Records from a data source:
|---|

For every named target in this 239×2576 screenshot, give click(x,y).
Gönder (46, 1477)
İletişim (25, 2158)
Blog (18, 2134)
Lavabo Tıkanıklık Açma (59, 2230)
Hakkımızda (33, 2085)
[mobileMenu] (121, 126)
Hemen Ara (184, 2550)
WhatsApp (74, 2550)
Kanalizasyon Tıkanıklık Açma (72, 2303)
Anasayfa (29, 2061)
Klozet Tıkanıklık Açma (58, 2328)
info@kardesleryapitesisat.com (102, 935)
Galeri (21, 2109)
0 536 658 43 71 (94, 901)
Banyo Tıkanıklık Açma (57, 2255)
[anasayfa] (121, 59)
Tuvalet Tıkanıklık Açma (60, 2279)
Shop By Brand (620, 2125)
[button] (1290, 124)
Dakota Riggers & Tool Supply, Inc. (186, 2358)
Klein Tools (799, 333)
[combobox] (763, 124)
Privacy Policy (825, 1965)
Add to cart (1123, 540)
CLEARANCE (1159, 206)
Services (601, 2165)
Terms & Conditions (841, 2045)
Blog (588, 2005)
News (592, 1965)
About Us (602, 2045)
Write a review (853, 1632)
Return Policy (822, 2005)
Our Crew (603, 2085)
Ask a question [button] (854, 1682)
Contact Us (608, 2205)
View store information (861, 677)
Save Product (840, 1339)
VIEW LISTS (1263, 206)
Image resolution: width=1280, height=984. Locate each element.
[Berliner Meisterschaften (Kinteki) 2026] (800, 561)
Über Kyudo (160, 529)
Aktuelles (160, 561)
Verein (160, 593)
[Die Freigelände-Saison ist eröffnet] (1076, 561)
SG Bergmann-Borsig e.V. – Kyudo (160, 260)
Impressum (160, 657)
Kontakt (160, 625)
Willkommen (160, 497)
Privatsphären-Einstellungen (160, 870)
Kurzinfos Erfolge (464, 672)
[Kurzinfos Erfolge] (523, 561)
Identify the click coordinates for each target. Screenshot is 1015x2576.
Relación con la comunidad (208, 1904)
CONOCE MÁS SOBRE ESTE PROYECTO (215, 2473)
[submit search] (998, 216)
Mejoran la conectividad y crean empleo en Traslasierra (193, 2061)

|---|

## YOUR TASK
Copy exactly the line containing "Privatsphären-Einstellungen (160, 870)" and every line after it, ending with the last line of the records above.

## RESPONSE AREA
Privatsphären-Einstellungen (160, 870)
Kurzinfos Erfolge (464, 672)
[Kurzinfos Erfolge] (523, 561)
Identify the click coordinates for each target. Screenshot is 1015x2576.
Relación con la comunidad (208, 1904)
CONOCE MÁS SOBRE ESTE PROYECTO (215, 2473)
[submit search] (998, 216)
Mejoran la conectividad y crean empleo en Traslasierra (193, 2061)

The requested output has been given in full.